Mechanics of nucleation

Nucleation generally occurs with much more difficulty in the interior of a uniform substance, by a process called homogeneous nucleation. Liquids cooled below the maximum heterogenous nucleation temperature (melting temperature), but which are above the homogenous nucleation temperature (pure substance freezing temperature) are said to be supercooled. This is useful for making amorphous solids and other metastable structures, but can delay the progress of industrial chemical processes or produce undesirable effects in the context of casting.

The creation of a nucleus implies the formation of an interface at the boundaries of the new phase. Some energy is expended to form this interface, based on the surface energy of each phase. If a hypothetical nucleus is too small, the energy that would be released by forming its volume is not enough to create its surface, and nucleation does not proceed. The critical nucleus size can be denoted as by its radius, and it is when r=r* (or r critical) that the nucleation proceeds. As the phase transformation becomes more and more favorable, the formation of a given volume of nucleus frees enough energy to form an increasingly large surface, allowing progressively smaller nuclei to become viable. Eventually, thermal activation will provide enough energy to form stable nuclei. These can then grow until thermodynamic equilibrium is restored.

# Exercise description:
List every consequence of supercooling, good or bad, that the passage on the mechanics of nucleation names.

# Information supplied:
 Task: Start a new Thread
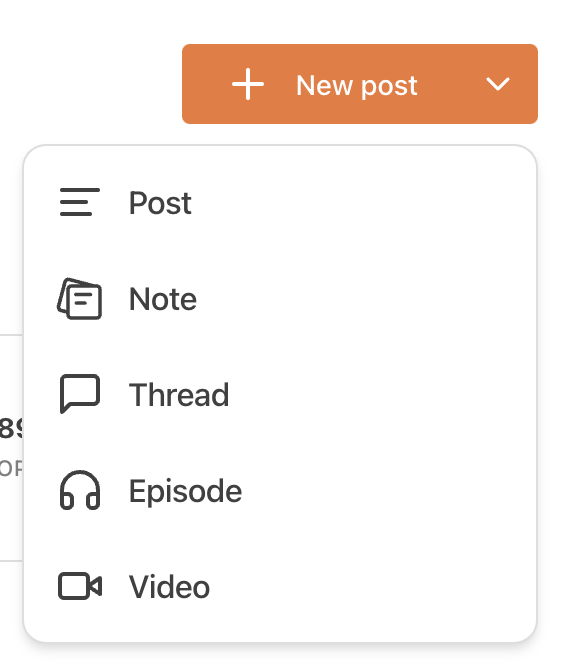(x=280, y=395)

# Task response:
- It is useful for making amorphous solids and other metastable structures.
- It can delay the progress of industrial chemical processes.
- It can produce undesirable effects in the context of casting.